Table 8.4 Comparison of Conversions From Form 1 to Form 2
Table 8.5 Conversions From Form 1 to Form 2 by Kernel Equating

4 Conclusions

Equating via continuous exponential families can be regarded as a viable competitor to kernel equating and to the percentile-rank approach. Continuous exponential families lead to simpler procedures and more thorough moment agreement, for fewer steps are involved in equating by continuous exponential families, due to elimination of kernel smoothing. In addition, equating by continuous exponential families does not require selection of bandwidths.

One example does not produce an operational method, and kernel equating is rapidly approaching operational use, so it is important to consider some required steps. Although equivalent-groups designs and single-group designs are used in testing programs, a large fraction of equating designs are more complex. Nonetheless, these designs typically can be explored by repeated application of single-group or equivalent-groups designs. For example, the single-group design provides the basis for more complex linking designs with anchor tests (von Davier et al., 2004b, Ch. 9). No reason exists to expect that continuous exponential families cannot be applied to any standard equating situation to which kernel equating has been applied.

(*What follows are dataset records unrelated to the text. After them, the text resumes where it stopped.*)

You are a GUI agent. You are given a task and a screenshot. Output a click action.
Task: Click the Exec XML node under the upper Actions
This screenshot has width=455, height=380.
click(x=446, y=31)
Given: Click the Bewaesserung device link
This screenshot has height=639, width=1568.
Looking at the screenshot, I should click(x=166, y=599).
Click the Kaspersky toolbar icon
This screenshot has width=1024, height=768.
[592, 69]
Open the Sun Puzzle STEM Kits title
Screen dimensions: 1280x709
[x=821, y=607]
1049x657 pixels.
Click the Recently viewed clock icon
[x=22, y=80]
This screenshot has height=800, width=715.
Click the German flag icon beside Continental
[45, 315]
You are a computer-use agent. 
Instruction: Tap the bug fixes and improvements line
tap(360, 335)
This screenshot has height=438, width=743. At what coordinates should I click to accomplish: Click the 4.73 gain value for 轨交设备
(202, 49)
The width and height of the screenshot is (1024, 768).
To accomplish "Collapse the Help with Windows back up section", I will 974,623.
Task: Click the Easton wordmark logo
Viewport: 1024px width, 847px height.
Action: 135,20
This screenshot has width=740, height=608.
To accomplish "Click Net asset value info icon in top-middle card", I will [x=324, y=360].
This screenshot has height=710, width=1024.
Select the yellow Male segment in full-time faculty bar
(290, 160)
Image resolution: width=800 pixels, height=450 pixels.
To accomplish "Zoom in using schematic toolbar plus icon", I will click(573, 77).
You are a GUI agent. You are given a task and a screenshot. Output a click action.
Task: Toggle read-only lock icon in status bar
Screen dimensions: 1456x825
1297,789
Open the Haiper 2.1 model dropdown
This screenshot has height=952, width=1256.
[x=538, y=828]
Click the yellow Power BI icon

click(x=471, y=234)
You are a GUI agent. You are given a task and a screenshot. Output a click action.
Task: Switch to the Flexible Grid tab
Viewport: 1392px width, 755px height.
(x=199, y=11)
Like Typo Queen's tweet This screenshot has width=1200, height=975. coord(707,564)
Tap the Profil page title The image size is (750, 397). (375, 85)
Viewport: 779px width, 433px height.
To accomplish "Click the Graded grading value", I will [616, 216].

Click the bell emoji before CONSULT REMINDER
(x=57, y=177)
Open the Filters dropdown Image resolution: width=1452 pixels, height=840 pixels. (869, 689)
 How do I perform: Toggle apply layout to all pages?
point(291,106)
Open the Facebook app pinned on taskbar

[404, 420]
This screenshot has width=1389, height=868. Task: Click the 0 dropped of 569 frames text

It is certainly appropriate to consider a variety of applications to data, and some work on quality of large-sample approximations is appropriate when smaller sample sizes are contemplated. Although this gain is not apparent in the examples studied, a possible gain from continuous exponential families is that application to assessments with unevenly spaced scores or very large numbers of possible scores is completely straightforward. Thus, direct conversion from a raw score on one form to an unrounded scale score on a second form involves no difficulties. In addition, in tests with formula scoring, no need exists to round raw scores to integers during equating.